This data is stored in the Long Island State Plane coordinate reference system ([EPSG 2263](https://www.spatialreference.org/ref/epsg/2263/)). Unfortunately the CRS on read is set incorrectly to `epsg:4326` and we have to set it to the correct coordinate reference system ourselves.

In [None]:
nyc_map_pluto_sample.crs = {'init': 'epsg:2263'}
nyc_map_pluto_sample.crs

Depending on the dataset, `crs` may be set to either `epsg:<INT>` or to a raw [proj4](https://github.com/OSGeo/PROJ) projection dictionary. The bottom line is, after reading in a dataset, always verify that the dataset coordinate reference system is set to what its documentation it should be set to.

If you determine that your coordinates are not latitude-longitude, usually the first thing you want to do is covert to it. `to_crs` does this:

In [None]:
nyc_map_pluto_sample = nyc_map_pluto_sample.to_crs(epsg=4326)
nyc_map_pluto_sample

## Coordinate order

`shapely`, the library `geopandas` uses to store its geometries, uses "modern" longitude-latitude `(x, y)` coordinate order. This differs from the "historical" latitude-longitude `(y, x)` coordinate order. Datasets "in the wild" may be in either format.

There is no way for `geopandas` to know whether a dataset is in one format or the other at load time. Once you have converted your dataset to the right coordinate system, always always always make sure to next check that the geometries are also in the right coordinate order.

This is an easy mistake to make and people are making it constantly!

The fastest way to ensure that coordinates are in the right order is to know what the right x coordinates and y coordinates for your data should be and eyeball it.

## Types of geometries

Every element of the `geometry` column in a `GeoDataFrame` is a `shapely` object. [Shapely](https://github.com/Toblerity/Shapely) is a geometric operations library which is used for manipulating geometries in space, and it's the Python API of choice for working with shape data.

`shapely` defines just a handful of types of geometries:

* `Point`&mdash;a point.
* `MultiPoint`&mdash;a set of points.
* `LineString`&mdash;a line segment.
* `MultiLineString`&mdash;a collection of lines (e.g. a sequence of connected line segments).
* `LinearRing`&mdash;a closed collection of lines. Basically a polygon with zero-area.
* `Polygon`&mdash;an closed shape along a sequence of points.
* `MultiPolygon`&mdash;a collection of polygons.

You can check the `type` of a geometry using the `type` operator:

In [None]:
type(nyc_boroughs.geometry.iloc[0])

In [None]:
type(nyc_map_pluto_sample.geometry.iloc[0])

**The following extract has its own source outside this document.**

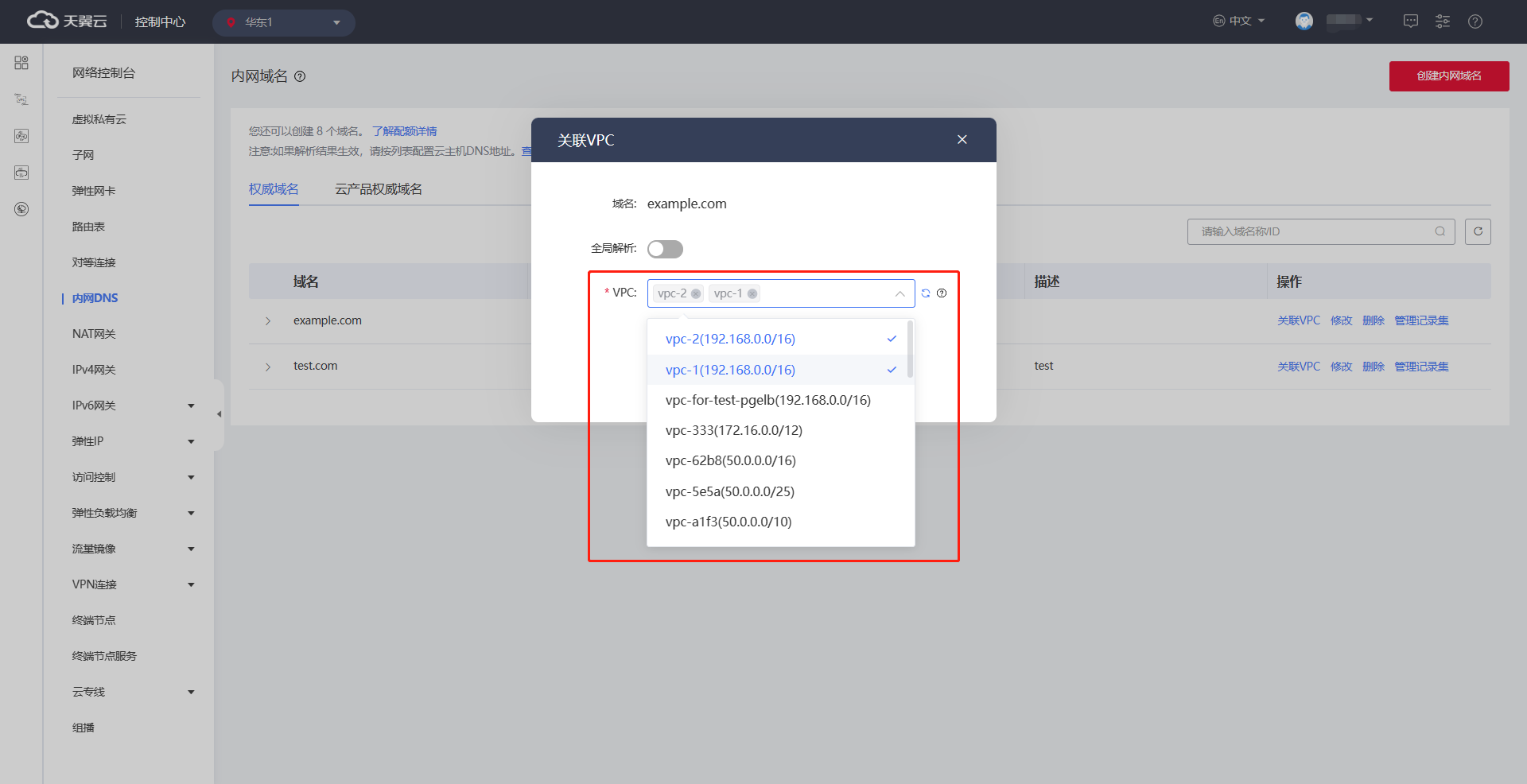
Task: Toggle the 全局解析 switch
Action: pyautogui.click(x=665, y=249)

## Performing geometric operations

The [shapely user manual](https://shapely.readthedocs.io/en/latest/manual.html) provides an extensive list of geometric operations that you can perform using the library: from simple things like translations and transformations to more complex operations like polygon buffering.

You can apply transformations to your geometries in an object-by-object way by using the native `pandas` `map` function on the `geometry` column. For example, here is one way of deconstructing a set of `Polygon` or `MultiPolygon` objects into simplified [convex hulls](https://en.wikipedia.org/wiki/Convex_hull):

In [None]:
%time gplt.polyplot(nyc_boroughs.geometry.map(lambda shp: shp.convex_hull))

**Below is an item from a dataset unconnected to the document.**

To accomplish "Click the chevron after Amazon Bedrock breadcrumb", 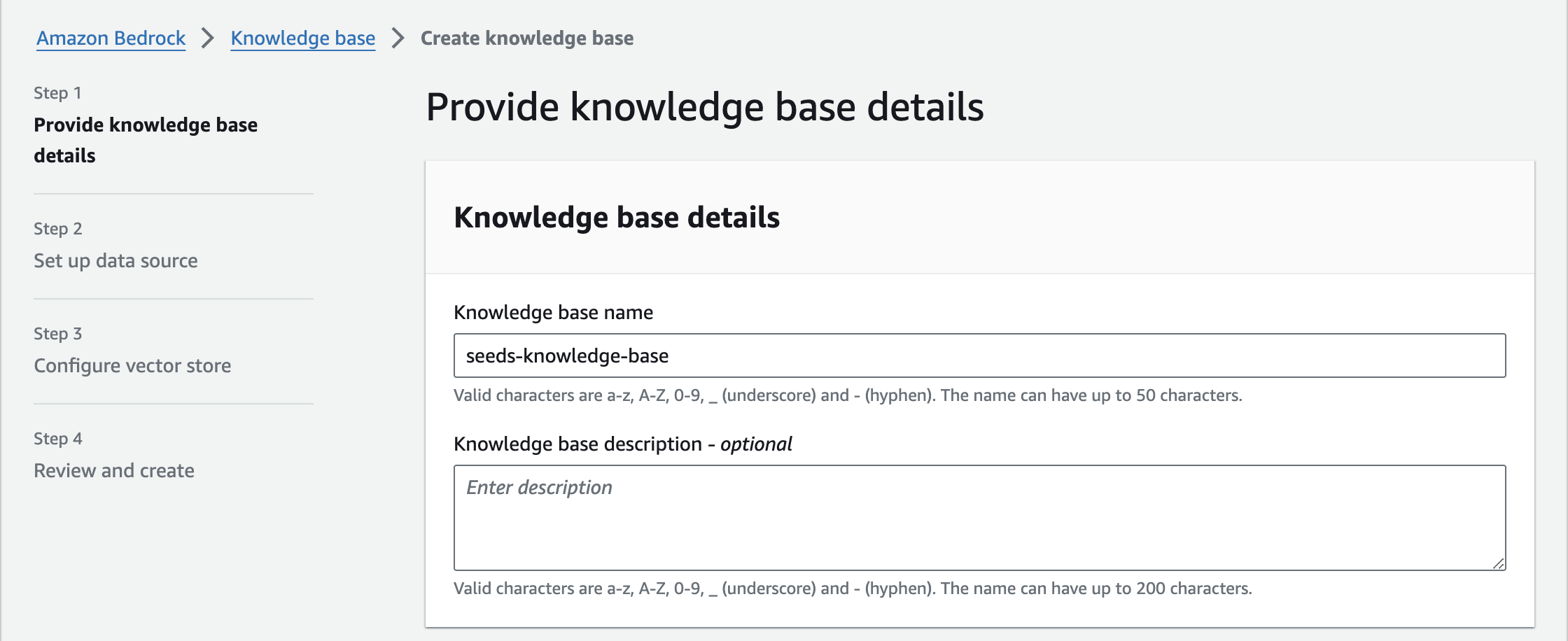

You can perform arbitrarily complex geometric transformations on your shapes this way. However, [most common operations](http://geopandas.org/geometric_manipulations.html) are provided in optimized form as part of the `geopandas` API. Here's a faster way to create convex hulls, for example:

In [None]:
%time nyc_boroughs.convex_hull

It is beyond the scope of this short guide to dive too deeply into geospatial data transformations. Suffice to say that there are many of them, and that you can learn some more about them by consulting the [geopandas](http://geopandas.org/) and [shapely](https://toblerity.org/shapely/manual.html) documentation.

## Defining your own geometries

In this section of the tutorial, we will focus on one particular aspect of `shapely` which is likely to come up: defining your own geometries.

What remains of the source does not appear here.